Outre quelques kilos en trop et la gouaille, les deux principaux candidats présentent des programmes en calque. L'actuel maire a même cru se reconnaître dans le programme de son adversaire :

« Une restructuration a été engagée ces dernières années autour de cinq pôles : l'économie productive, la connaissance, les transports, la logistique, le tourisme. Voilà au moins un point sur lequel mon concurrent est d'accord avec moi puisqu'il reprend cette classification. »

Quand Patrick Mennucci propose de développer « un pôle d'ingénierie marine et sous-marine comprenant une grande école internationale de plongée », Jean-Claude Gaudin évoque, lui, « un technopôle de la mer avec un centre international de plongée ».

Pour redynamiser le port en perte de vitesse, ils préconisent les mêmes remèdes : réalisation d'un terminal de transport combiné, développement de la réparation navale, des croisières et de la logistique. Ils prônent aussi tous deux le jeu collectif :

« Un Conseil économique sera institué, composé de représentants consulaires, patronaux et syndicaux et de chefs d'entreprise », explique l'équipe Gaudin. Chez Patrick Mennucci, cela s'appelle un « conseil d'orientation économique ».

Exercice | D'après le texte sur les programmes des deux candidats, quel nom Patrick Mennucci donne-t-il au conseil économique qu'il propose ?

Entrées du corpus |
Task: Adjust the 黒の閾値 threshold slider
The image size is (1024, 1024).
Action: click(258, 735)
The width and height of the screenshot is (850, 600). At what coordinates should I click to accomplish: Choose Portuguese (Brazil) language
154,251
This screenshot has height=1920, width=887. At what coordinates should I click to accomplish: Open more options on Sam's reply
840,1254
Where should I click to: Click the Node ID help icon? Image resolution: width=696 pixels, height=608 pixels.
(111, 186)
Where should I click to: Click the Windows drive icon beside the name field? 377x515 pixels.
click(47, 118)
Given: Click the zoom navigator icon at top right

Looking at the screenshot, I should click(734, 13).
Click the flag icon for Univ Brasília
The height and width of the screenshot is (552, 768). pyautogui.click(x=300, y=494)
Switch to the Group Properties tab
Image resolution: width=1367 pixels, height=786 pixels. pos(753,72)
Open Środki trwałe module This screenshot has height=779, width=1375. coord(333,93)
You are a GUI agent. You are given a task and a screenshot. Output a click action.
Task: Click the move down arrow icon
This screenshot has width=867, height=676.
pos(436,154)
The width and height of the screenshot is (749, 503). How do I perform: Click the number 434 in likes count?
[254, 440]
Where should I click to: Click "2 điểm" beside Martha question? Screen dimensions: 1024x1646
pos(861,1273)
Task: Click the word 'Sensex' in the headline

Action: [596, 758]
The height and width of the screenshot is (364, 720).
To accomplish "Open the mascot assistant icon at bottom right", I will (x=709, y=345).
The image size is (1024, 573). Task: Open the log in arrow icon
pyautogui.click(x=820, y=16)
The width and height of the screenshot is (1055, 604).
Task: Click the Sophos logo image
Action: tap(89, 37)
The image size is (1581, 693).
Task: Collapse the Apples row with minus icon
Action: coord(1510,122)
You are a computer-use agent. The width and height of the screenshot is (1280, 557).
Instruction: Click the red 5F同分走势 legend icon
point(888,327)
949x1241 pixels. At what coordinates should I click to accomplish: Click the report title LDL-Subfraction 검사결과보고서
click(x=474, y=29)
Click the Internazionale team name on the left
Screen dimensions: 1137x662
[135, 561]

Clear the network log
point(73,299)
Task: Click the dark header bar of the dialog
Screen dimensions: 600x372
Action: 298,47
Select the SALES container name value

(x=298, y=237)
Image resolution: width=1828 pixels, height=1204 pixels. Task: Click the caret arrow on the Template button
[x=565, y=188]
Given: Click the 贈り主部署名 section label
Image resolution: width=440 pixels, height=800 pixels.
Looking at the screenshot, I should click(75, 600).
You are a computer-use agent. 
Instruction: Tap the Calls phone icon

Corrigé | Il l'appelle un « conseil d'orientation économique ».